Sacrifice of Isaac, Attributed to Ludovico Carracci, 1555-1619, Vatican Museums

I have never really reflected on the first commandment, “you shall have no other gods before me.” Reading Strange Gods, by Elizabeth Scalia, has opened my awareness of how this commandment, and the breaking of this commandment is part of every moment of our lives, since the worship of God (pray without ceasing) is part of every moment of our lives.

I’ll bet that, if you are a Christian, no matter how faithful you are there are Bible stories that perplex you. This morning I attempted to pray using Meditations on Vatican Art by Mark Haydu. Today’s meditation focused on The Sacrifice of Issac by Carracci. This is the story that I continue to approach with confusion. I could accept it with faith, but it never fully made sense.
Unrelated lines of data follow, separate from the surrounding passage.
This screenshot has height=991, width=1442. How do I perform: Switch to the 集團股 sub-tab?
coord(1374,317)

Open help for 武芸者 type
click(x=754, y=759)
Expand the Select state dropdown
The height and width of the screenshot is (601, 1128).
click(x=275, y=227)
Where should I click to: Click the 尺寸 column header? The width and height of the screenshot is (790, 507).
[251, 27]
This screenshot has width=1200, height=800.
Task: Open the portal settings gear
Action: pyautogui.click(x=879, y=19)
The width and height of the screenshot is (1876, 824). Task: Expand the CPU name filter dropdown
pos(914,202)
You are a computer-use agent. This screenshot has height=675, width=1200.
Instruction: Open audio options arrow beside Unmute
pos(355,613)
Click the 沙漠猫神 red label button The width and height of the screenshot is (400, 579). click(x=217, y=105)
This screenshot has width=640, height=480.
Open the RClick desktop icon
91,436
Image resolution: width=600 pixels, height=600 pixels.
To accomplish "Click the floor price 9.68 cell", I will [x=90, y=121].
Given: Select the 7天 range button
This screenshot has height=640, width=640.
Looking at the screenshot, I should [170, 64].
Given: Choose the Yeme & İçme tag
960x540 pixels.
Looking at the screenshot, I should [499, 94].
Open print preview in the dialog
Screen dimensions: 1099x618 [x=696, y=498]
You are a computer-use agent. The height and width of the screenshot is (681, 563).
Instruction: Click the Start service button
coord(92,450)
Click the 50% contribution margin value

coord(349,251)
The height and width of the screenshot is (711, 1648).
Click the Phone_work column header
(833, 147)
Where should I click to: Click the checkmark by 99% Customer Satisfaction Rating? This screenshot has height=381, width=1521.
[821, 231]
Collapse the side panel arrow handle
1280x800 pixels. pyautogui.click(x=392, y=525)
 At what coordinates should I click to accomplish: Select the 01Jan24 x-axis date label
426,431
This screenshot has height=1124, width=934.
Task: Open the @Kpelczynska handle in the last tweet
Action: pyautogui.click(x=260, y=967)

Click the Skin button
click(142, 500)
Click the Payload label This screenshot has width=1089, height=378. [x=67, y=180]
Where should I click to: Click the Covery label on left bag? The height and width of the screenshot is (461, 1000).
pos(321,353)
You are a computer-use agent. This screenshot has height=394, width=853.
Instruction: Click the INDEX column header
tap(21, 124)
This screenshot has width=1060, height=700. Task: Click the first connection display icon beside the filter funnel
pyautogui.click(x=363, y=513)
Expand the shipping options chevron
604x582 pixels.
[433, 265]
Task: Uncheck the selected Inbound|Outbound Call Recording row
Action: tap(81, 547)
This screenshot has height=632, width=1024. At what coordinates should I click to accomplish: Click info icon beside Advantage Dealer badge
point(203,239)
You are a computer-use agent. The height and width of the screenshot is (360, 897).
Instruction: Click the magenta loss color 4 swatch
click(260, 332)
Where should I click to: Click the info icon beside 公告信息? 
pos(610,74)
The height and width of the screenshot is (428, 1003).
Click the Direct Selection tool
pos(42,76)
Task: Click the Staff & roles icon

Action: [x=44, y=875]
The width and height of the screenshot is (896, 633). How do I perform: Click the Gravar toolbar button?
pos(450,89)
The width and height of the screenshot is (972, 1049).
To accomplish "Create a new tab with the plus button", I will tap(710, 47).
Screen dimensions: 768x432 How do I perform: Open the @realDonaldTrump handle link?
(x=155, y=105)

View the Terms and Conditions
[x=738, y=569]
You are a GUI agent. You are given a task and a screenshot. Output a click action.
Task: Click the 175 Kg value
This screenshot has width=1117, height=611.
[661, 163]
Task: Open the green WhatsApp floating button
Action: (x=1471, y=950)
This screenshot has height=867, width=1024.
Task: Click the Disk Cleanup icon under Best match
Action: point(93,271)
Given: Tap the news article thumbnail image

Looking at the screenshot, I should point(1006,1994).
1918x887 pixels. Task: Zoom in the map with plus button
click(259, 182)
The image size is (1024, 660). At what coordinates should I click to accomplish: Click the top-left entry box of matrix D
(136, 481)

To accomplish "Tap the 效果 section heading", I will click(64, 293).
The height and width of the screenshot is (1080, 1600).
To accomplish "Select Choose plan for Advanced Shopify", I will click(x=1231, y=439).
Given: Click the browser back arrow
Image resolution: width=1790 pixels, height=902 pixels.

Here the pieces came together. Inspired by Greydanus’ review and reflections on the controversial movie Noah, I came to a appreciate in a deeper way the development of our understanding of God. God revealed himself gradually to the Israelite people. Noah, as portrayed in the movie, did not always understand God and how to carry out his will. But he was righteous in that he did all he could to fulfill God’s will, even if it is was a mistaken interpretation.

God asks Abraham to show he will not put his progeny before God. What are all one’s accumulations, in this time and culture, if you cannot pass it on through an inheritance? Abraham is nothing without a proper heir, yet God asks Abraham to show that God has primacy in his life. Is he willing to sacrifice his only son, his own hope for a future, a possible idol? Perhaps it is an idol of self because it would be the carrying on his glory into a next generation.

Second, perhaps God asks Abraham to sacrifice the idol of prosperity. But not prosperity in the sense of accumulated things, rather the idol that we make of God when we look to God to be our personal candy machine. I will love you if you give me this, if you provide for me the things I believe I need to have. This is a strong American ethic, if I understand correctly, a common Protestant ethic (I’m not an expert on that) and comes from a strong Jewish ethic. That devotion will be rewarded, in some measure, in this life. God asks Abraham to cut that away and be faithful to God as God, not the God who gave him all he ever wanted. Will he love God when even that is stripped away? The same question was put to Job.

But God is faithful to himself. God never changes even though he reveals himself gradually to us. Isn’t it common, when we first experience conversion, giving our heart to Christ, to have an overwhelming sense of joy? It is only later when the spiritual honeymoon has settled that we encounter the cross again, strengthened by what God gave us. Even though he did shower joy in this life on us, that is a gradual revelation of his constant goodness. He never was the candy store even though we might have interpreted it that way.

So even though God asks Abraham to kill his only son, he stops him. God does not want parents to kill their children. He stays Abraham’s hand, though the word of an angel. He put Abraham to the test.

We will be put to the test. Our children will stray. Are we willing to face God as the one true God, putting aside idols we may have accumulated in our chapel? Facing God with empty hands, will we remember our children are “on loan”? What a terrible place that is, to have to learn that lesson, and we must learn it again and again. Every parent faces this cross, gradually or acutely.

God wants us to do all we can to protect our children. Yet, the reminder that “God works all things for those who love him” reminds me that he will take the terrible situations we face as parents as opportunities to affirm our devotion to God and that we should have no strange gods before him.